Ему тогда, в награду за доблесть, выдали сенаторы поле за Тибром. С тех пор это место долго еще называли Муциевыми лугами… Нет, теперь уже не найдешь, где это, — город вон как раскинулся, по оба берега, даже на Яникуле дома стоят сплошь…

А он потом сражался одной рукой. Прославился во многих битвах, командовал римскими войсками.

Его род прервется. Но через много лет потомки дальних родичей с гордостью примут его прозвище — Сцевола — и будут именно его считать своим предком. Каждому хочется прикоснуться к славе…

О нем напишут знаменитые историки — Тит Ливий, Плутарх, Луций Анней Флор, Кассий Гемина, Секст Аврелий Виктор, Валерий Максим.

Луций Сенека, известный своей мудростью, будет упоминать о нем неустанно. «Ты видишь, как человек, не вооруженный для борьбы со смертью и болью никакими наставлениями, но укрепляемый лишь воинской стойкостью, сам себя казнит за неудачу! Он стоит, презирая врагов и пламя, и смотрит, как с его руки на вражеский очаг падают капли, и не убирает ее, сгоревшую до костей — покуда Порсенна не позавидовал славе того, чьей пыткой любовался, и не приказал убрать огонь против его воли… Он мог бы действовать в чужом стане с большей удачей, но с большим мужеством не мог.»

И на пороге третьего тысячелетия одна из римских улиц будет носить его имя.

Но тогда… тогда он не знал ничего этого. Был только огонь, и лютая боль, и вокруг лишь те, кто хотел его смерти…

А хоть бы и знал, все едино.
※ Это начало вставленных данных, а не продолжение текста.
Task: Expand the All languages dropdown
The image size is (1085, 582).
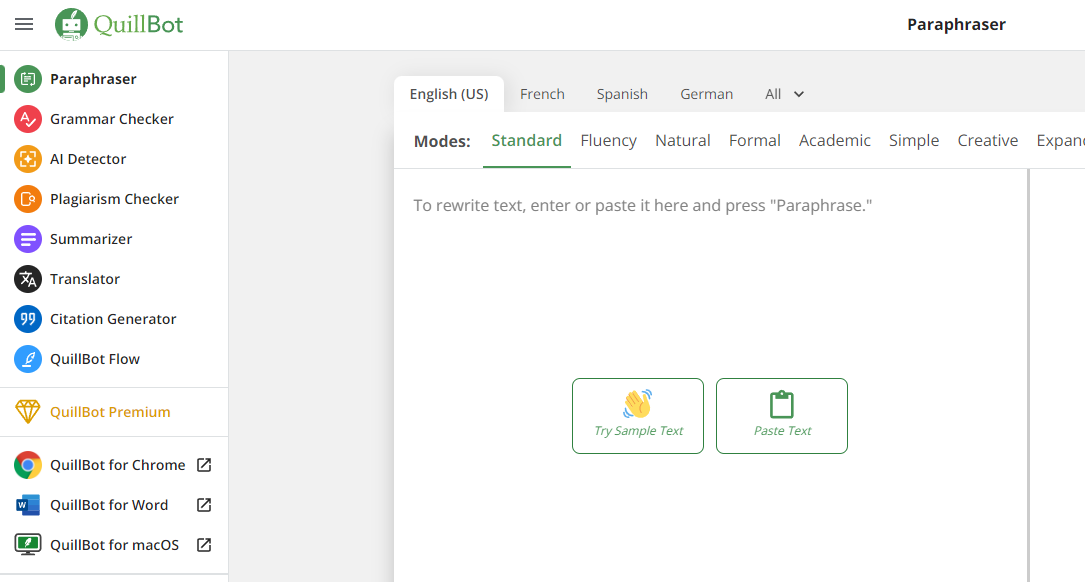Action: point(785,94)
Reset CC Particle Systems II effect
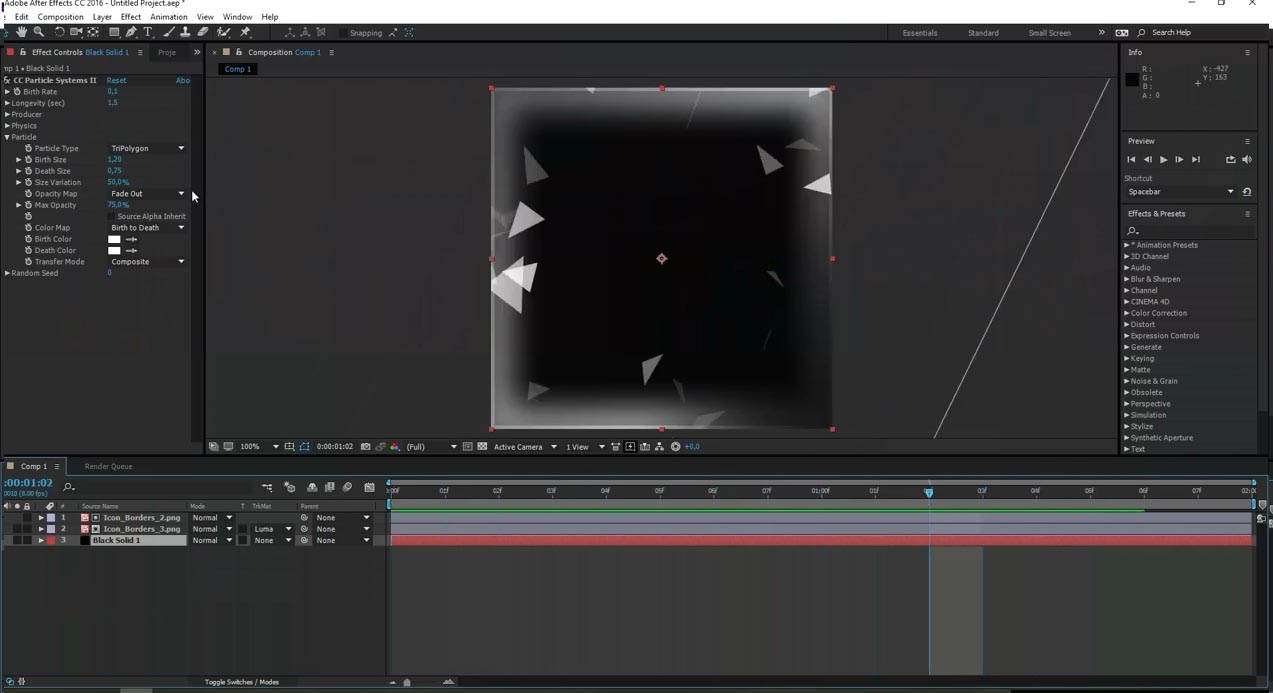Image resolution: width=1273 pixels, height=693 pixels. coord(117,80)
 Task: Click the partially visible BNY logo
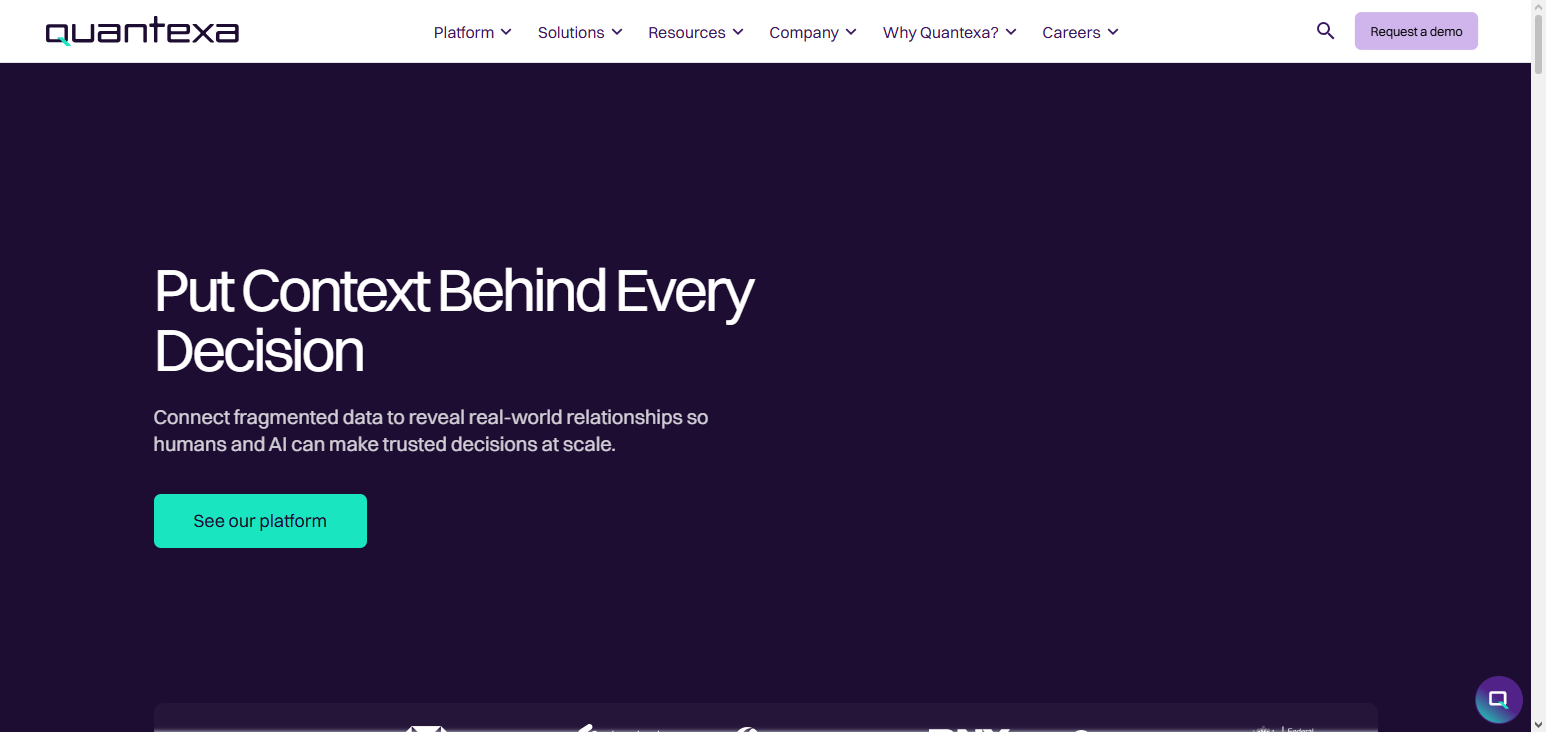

Просто потому, что за рекой был этот город, который он очень любил… И ему, а не себе, желал он славы, Гай Муций по прозванию Корд, что значит «поздно рожденный».

* * *

Сегодня был тихий серый день, и здесь снова было как в лесу — кругом высокие деревья, запорошенные снегом, и глубокая тишина. С пасмурного неба медленно падали снежинки. Следов на снегу почти не видно, сюда по-прежнему никто не приходит…

Только меня порой тянет побывать здесь. Потому что здесь я говорила с тобою, зная, что ты слышишь меня.

Сегодня все было так же, как в тот день, но все равно это место как будто стало другим. Может быть, потому, что все еще больше занесло снегом. А может, и не только поэтому.

Та же безвестная могила без креста. Тот же сломанный черный крест со стершейся надписью. И белые холмы, как оплывшие свечи, и деревья, черные на белом, и молчание вокруг. Все так же… и все по-другому. Наверное, так и должно быть.